Il me semblait que j’avais sujet de me plaindre de Magdeleine et mon aspect était sérieux et même sévère. Le cousin me choquait ; il y avait en lui un air d’impertinence et de fatuité. J’aurais donné tout au monde pour qu’un prétexte suffisant me permit de lui chercher querelle, d’autant qu’en s’éloignant il dit à Magdeleine quelques mots qui la firent rire très-fort. J’imaginai qu’il se moquait de moi ; je me sentis pâlir, et je retenais mon haleine pour tâcher de saisir quelques mots ; mais nous marchions dans une direction opposée, et il me fut impossible de rien entendre.

— Suis-je fou ? me demandai-je ; ce jeune homme m’a-t-il insulté en quelque chose et ne peut-il faire une plaisanterie sans que je m’en croie le sujet ? Et, en tout cas, pourquoi ai-je salué mademoiselle Müller plus sèchement que de coutume ? Allons !

Et je fis un mouvement comme un homme qui rejette au loin une idée qui le gêne.

— Ouf ! dit Müller, qui était revenu et qui, sans que je m’en aperçusse, avait repris son occupation, vous avez failli mettre le pied sur une jacinthe qu’il n’aurait pas été en votre pouvoir de remplacer : c’est la jacinthe bleue polyanthe. Outre celle-ci, je n’en connais que deux autres, l’une à Amsterdam, chez l’ami dont je vous ai parlé, et l’autre chez un fleuriste français à Chinon, en Touraine. Si vous saviez que de soins me coûte cette jacinthe ! si vous me voyiez placer l’oignon juste à un demi-pied en terre, mettre dessous de la terre maigre pour l’empêcher de pourrir, et de la terre grasse dessus pour lui donner de la nourriture ! si vous me voyiez écarter d’elle tout ce qui peut intercepter les rayons du soleil, vous seriez effrayé de votre distraction ! Monsieur, c’est une bien belle fleur que la jacinthe ; aussi le savant Petrus Hoffpenger prétend-il que son nom vient du grec ια et ηύνθοϛ, c’est-à-dire fleur par excellence ; mais je soutiens, malgré son autorité, que le nom de la jacinthe est formé de ια et de Κύνθιοϛ, c’est à-dire violette d’Apollon.

À ce moment je regardais le cousin, qui tenait dans sa main la main de Magdeleine ; je fis un mouvement pour tirer M. Müller de sa rêverie, et lui faire voir ce qui se passait ; mais il me dit :

— Qu’en pensez-vous, vous qui êtes helléniste ?

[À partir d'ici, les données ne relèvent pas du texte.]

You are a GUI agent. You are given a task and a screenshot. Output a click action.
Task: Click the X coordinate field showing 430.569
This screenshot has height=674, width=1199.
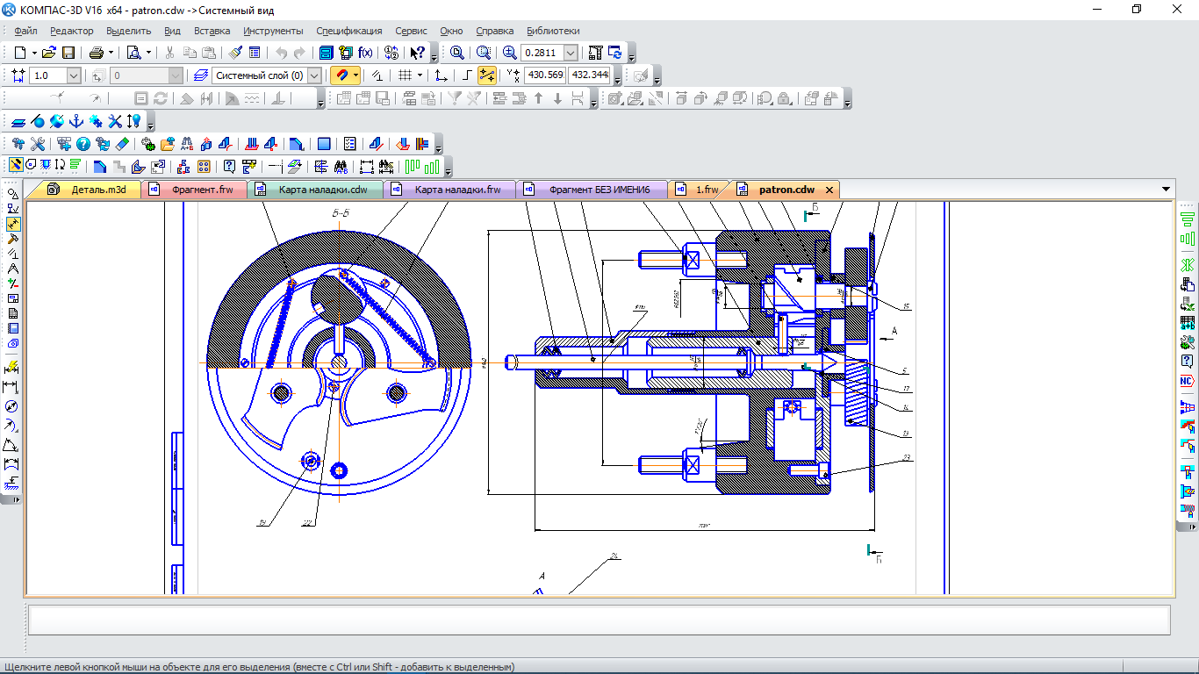(x=545, y=75)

Je me fis répéter ce qu’avait dit M. Müller, et, comme je ne donnais pas d’avis, il continua :

— L’avis de Petrus Hoffpenger s’appuie sur l’esprit qui se trouve l’i dans le premier sens et se rapporte à la lettre h, qui commence en français le nom de la hyacinthe. Cependant je ne crois pas me tromper, j’ai lu tout ce qu’on a écrit sur les jacinthes, depuis la jacinthe de Constantinople jusqu’à la jacinthe incarnate de Flandre… Enfants, cria M. Müller ; allons dîner !

Ils se dirigèrent ensemble vers la maison, et je sortis, comme de coutume, pour aller manger à mon hôtellerie ; mais j’étais agité, je ne mangeai pas et je passai le temps à me promener dans la campagne.